Os últimos anos têm sido marcados pelos intensos debates relacionados à litigância abusiva, espalhados pelos mais diversos graus da jurisdição brasileira. Apesar dos esforços do Poder Judiciário para consolidar entendimentos diante das abstrações do ordenamento jurídico, por meio do julgamento do Tema 1.198, pelo Superior Tribunal de Justiça, e da recomendação 159/2024, editada pelo Conselho Nacional de Justiça, as discussões relativas ao tema seguem em polvorosa.
Uma parte da comunidade jurídica e da sociedade defende que a imposição de controles às demandas com características de potencial abusividade seria uma violação ao "acesso à justiça", princípio fundamental da Constituição Federal. Em contrapartida, a outra parcela crê que a manutenção do status quo feriria o mesmo e outros diversos princípios constitucionais.

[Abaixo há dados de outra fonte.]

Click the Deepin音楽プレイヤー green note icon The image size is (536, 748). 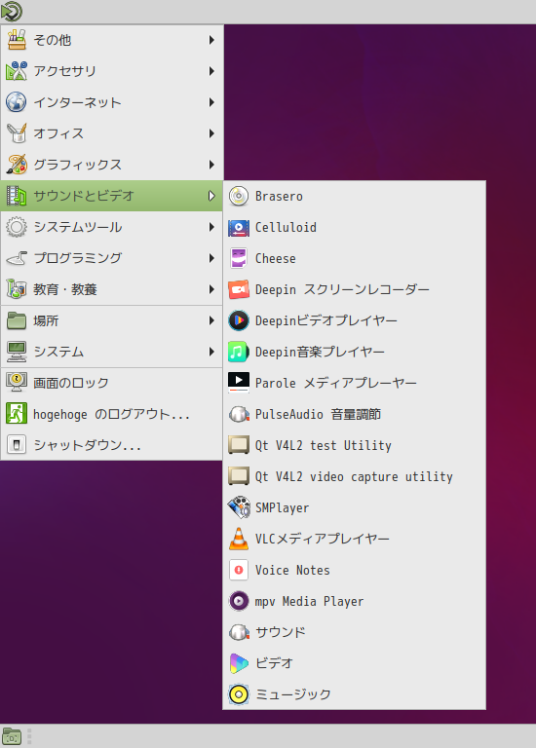click(x=239, y=352)
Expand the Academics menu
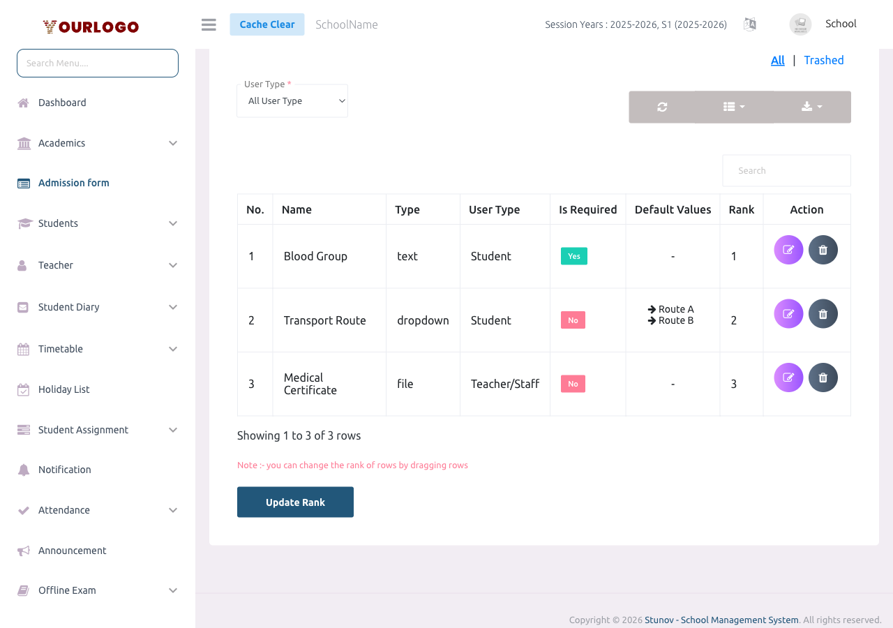 coord(61,142)
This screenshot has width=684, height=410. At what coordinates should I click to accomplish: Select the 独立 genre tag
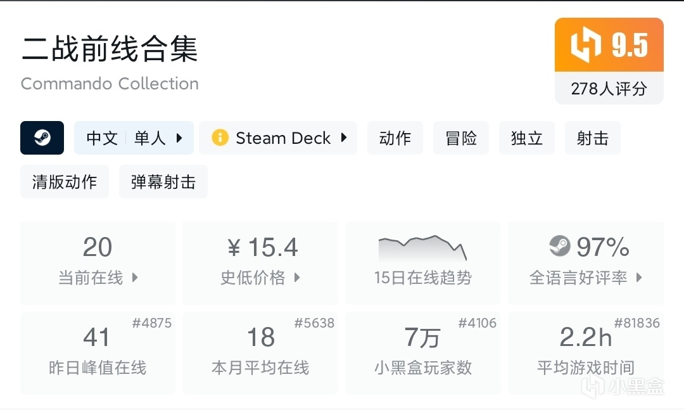[527, 138]
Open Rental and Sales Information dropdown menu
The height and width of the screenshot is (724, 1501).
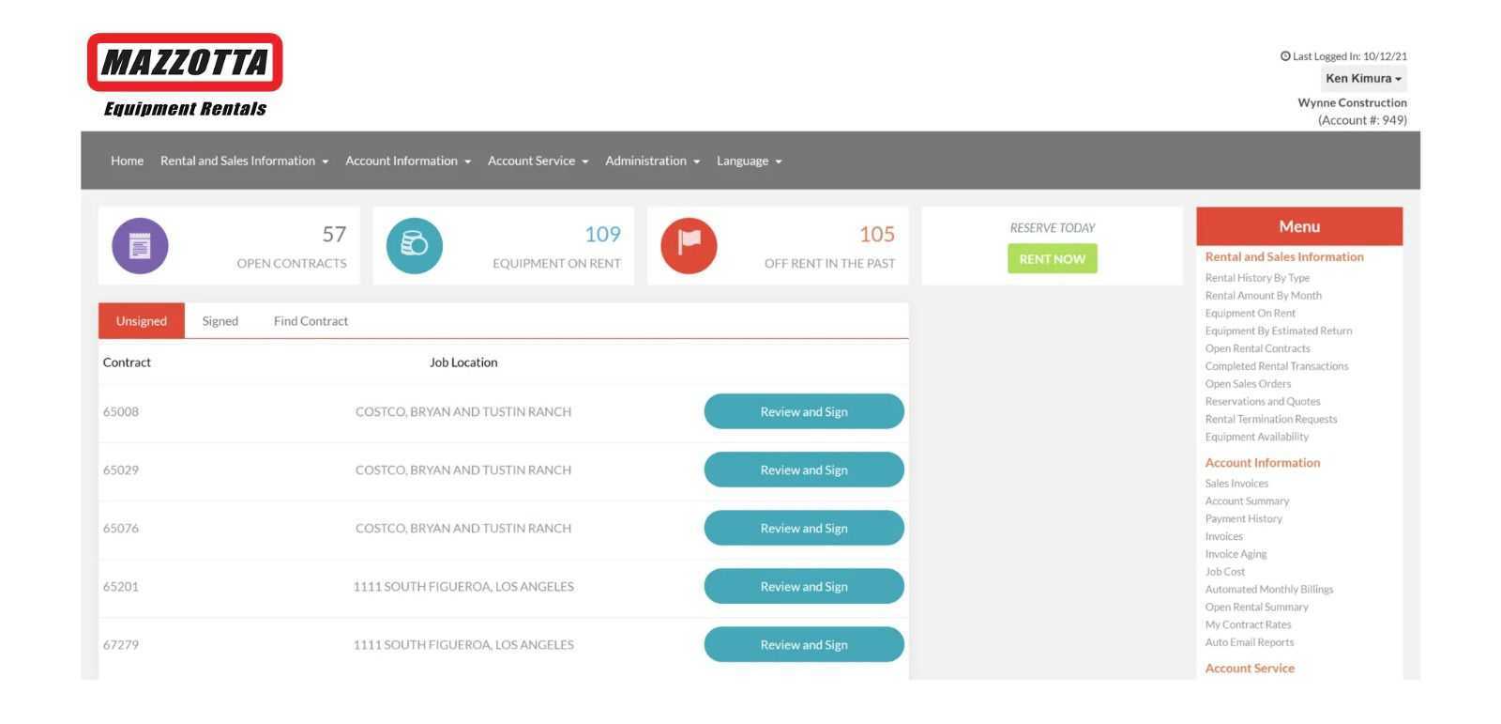[244, 162]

É necessário esclarecer que o acesso à justiça não se limita ao acesso ao Poder Judiciário, uma vez que o ordenamento jurídico brasileiro permite o uso de meios alternativos de solução de conflitos também em âmbito extraprocessual (ex. conciliação, mediação e arbitragem). Sendo assim, enxergar o processo judicial como único meio de pacificação social é como se acomodar com as sombras do Mito da Caverna de Platão e reduzir o sistema de solução de controvérsias.
Além disso, devemos nos lembrar que o princípio do acesso à justiça convive com outros valores constitucionais, como a razoável duração do processo e a celeridade (art. 5º, LXXVIII, CF). Dados do relatório "Justiça em Números" de 2025, do Conselho Nacional de Justiça, apontam que o tempo médio de duração de processos na Justiça Estadual é substancial, o que evidencia o impacto coletivo de demandas prolixas ou manifestamente infundadas. Da mesma forma, os custos sistêmicos estimados demandam reflexão sobre a sustentabilidade do modelo processual vigente, conforme abordado no mesmo documento.
Ademais, a difusão, em ambientes digitais, de consultorias e campanhas que incentivam o ajuizamento massivo de ações contra grandes empresas com a promessas ganhos vultosos cria incentivos que podem artificialmente inflar o litígio. Esse fenômeno exige atuação regulatória e educativa — não apenas punitiva — que preserve a função de defensores do Estado democrático de direito e os mecanismos de pacificação social.
Por fim, a resposta ao problema deve conciliar proteção ao amplo acesso à justiça com salvaguardas que preservem a eficiência e a equidade do sistema processual, para que o apaziguamento de conflitos se sobressaia diante de um iminente e perigoso mercado de propositura de demandas judiciais abusivas.